L’Acquedotto di Canneto e il Fontanone di Settefrati: Una Storia di Lotte e Progresso
Il “Fontanone” di Settefrati, simbolo della comunità del paese, ha ormai superato il secolo di vita. Fu inaugurato ufficialmente nell’estate del 1900, celebrata dai discorsi dell’allora sindaco, il giudice Pasquale Venturini (1873-1918), e del suo vice Ferdinando Gramegna (1863-1942). Fu una giornata di festa immensa, il coronamento di otto anni di faticose lotte burocratiche e sofferenze.

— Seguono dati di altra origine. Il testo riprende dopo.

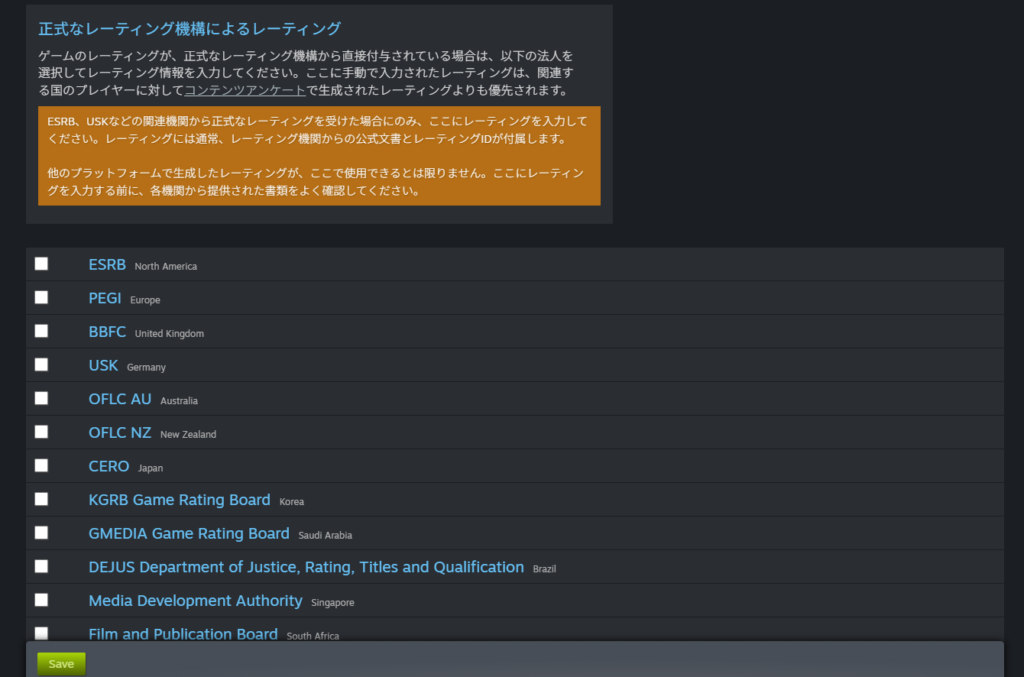Click the PEGI rating label
This screenshot has height=677, width=1024.
[105, 298]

La nascita del consorzio tra San Donato, Settefrati e Alvito
Tutto ebbe inizio quando il sindaco di San Donato Val di Comino, il cav. Carlo Coletti, propose di costituire un consorzio con i comuni di Alvito e Settefrati. L’obiettivo era ambizioso: realizzare un acquedotto che distribuisse l’acqua della pregiata sorgente di Canneto ai tre comuni, oltre che alla frazione di Gallinaro (all’epoca parte di San Donato).
Mentre Settefrati aderì prontamente all’iniziativa, Alvito scelse inizialmente di non partecipare, preferendo l’idea di un acquedotto autonomo. Nonostante questa defezione, il cav. Coletti e il giudice Venturini procedettero con determinazione. Affidarono l’incarico all’ingegner Pedone e il 30 giugno 1892 stipularono il contratto davanti al notaio Bernardino Massa.

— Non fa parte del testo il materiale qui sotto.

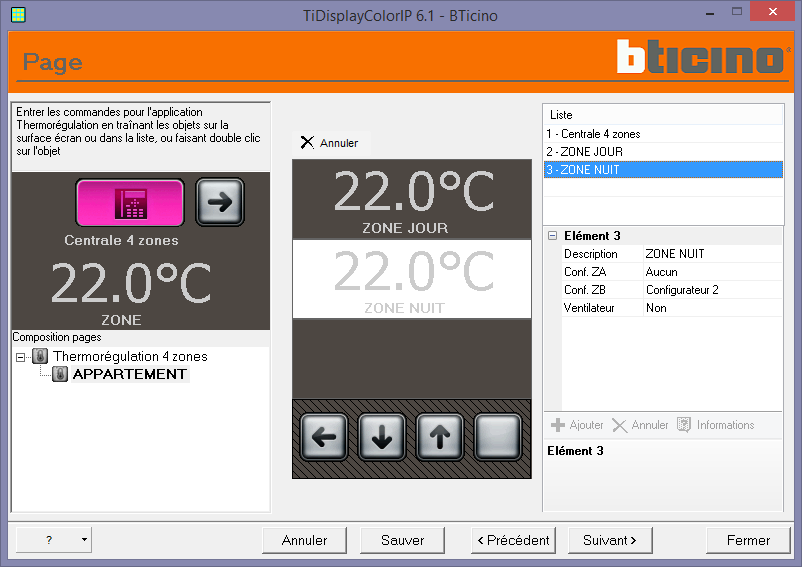Click the Sauver button
This screenshot has height=567, width=802.
[x=403, y=540]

Il progetto tecnico e la ripartizione delle acque
Dopo tre mesi, la giunta provinciale di Caserta approvò il contratto (all’epoca, e fino al 1927, il nostro territorio ricadeva sotto la giurisdizione casertana, prima della creazione della provincia di Frosinone).
Il progetto prevedeva il prelievo dalla fonte di Capodacqua di nove litri al minuto secondo, così ripartiti:
- 5 litri al comune di San Donato;
- 3 litri al comune di Settefrati;
- 1 litro alla frazione di Gallinaro.
Come compensazione per il passaggio e la gestione, il comune di San Donato si impegnò a realizzare a Settefrati due opere pubbliche fondamentali:
- Una pubblica fontana con abbeveratoio;
- Un lavatoio pubblico.
Il costo complessivo dell’opera fu stimato in 200.000 lire, di cui 46.000 a carico di Settefrati.
Le opposizioni: la “guerra dell’acqua” con Atina e Casalvieri
Nonostante i preparativi frenetici, nel marzo 1893 emersero duri ostacoli amministrativi. L’amministrazione di Casalvieri, guidata dal sindaco Fanelli, e alcuni influenti cittadini di Atina, tra cui i Visocchi, i Tutinelli, i Mancini e i Palumbo, grandi proprietari di terreni irrigui, presentarono ricorso alla Prefettura di Caserta.
La loro tesi era che la captazione di nove litri al secondo fosse eccessiva e avrebbe danneggiato i mulini e gli opifici situati lungo il corso del fiume Melfa. In realtà, come sottolineato dagli storici locali, Atina e Casalvieri cercavano di rivendicare un diritto di possesso quasi esclusivo sulle acque del fiume.
La risposta di San Donato e Settefrati non si fece attendere: si dimostrò che, con una portata del Melfa superiore ai mille litri al secondo, il prelievo di soli nove litri era del tutto irrilevante per la forza motrice degli stabilimenti a valle. Nel maggio dello stesso anno, la Prefettura rigettò i ricorsi, dichiarando l’opera di pubblica utilità.
Gli ultimi ostacoli e l’inaugurazione del 1900
La strada sembrava spianata, ma il destino (e i ricorsi legali) si accanì ancora. I Visocchi contestarono la natura della sorgente, definendola demaniale e richiedendo una concessione governativa anziché provinciale. Questa arrivò solo il 17 agosto 1895.
Successivamente, un ulteriore colpo di scena: il comune di Alvito chiese di rientrare nel consorzio. Nonostante l’iniziale rifiuto di San Donato, la Prefettura ne impose l’integrazione nel Natale del 1897. Solo nel gennaio 1898 i lavori furono finalmente consegnati all’impresa di condutture di Terni.
L’acqua arrivò finalmente a Settefrati nell’estate del 1900. Erano passati otto anni di sacrifici e battaglie legali. Questa vicenda rimane un esempio splendido di come l’autorità politica possa e debba agire per il bene comune. Non a caso, alla morte del sindaco Pasquale Venturini, i concittadini residenti a Stamford (USA) vollero onorarne la memoria chiedendo che la piazza dell’acropoli fosse intitolata a suo nome.
Ancora oggi, il suono del Fontanone ci ricorda quella vittoria della tenacia e della lungimiranza.